• [Records for processing]:
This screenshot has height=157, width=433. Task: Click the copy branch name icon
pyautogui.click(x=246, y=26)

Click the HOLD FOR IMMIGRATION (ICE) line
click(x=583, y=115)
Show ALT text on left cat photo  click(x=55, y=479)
--
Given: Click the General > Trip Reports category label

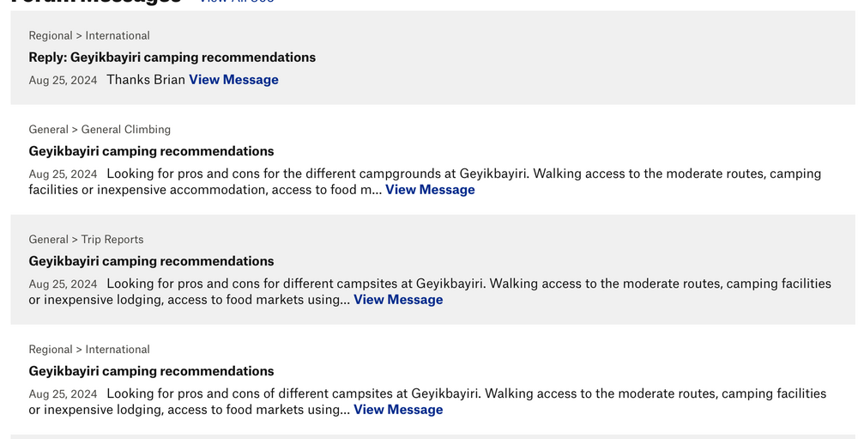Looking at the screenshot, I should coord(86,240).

• [What you have to do]:
Look above for the line with "This screenshot has" and the line with "Show ALT text", and reproduce exactly those two lines plus every line between, nothing more.

• [Your response]:
This screenshot has height=157, width=433. Task: Click the copy branch name icon
pyautogui.click(x=246, y=26)

Click the HOLD FOR IMMIGRATION (ICE) line
click(x=583, y=115)
Show ALT text on left cat photo  click(x=55, y=479)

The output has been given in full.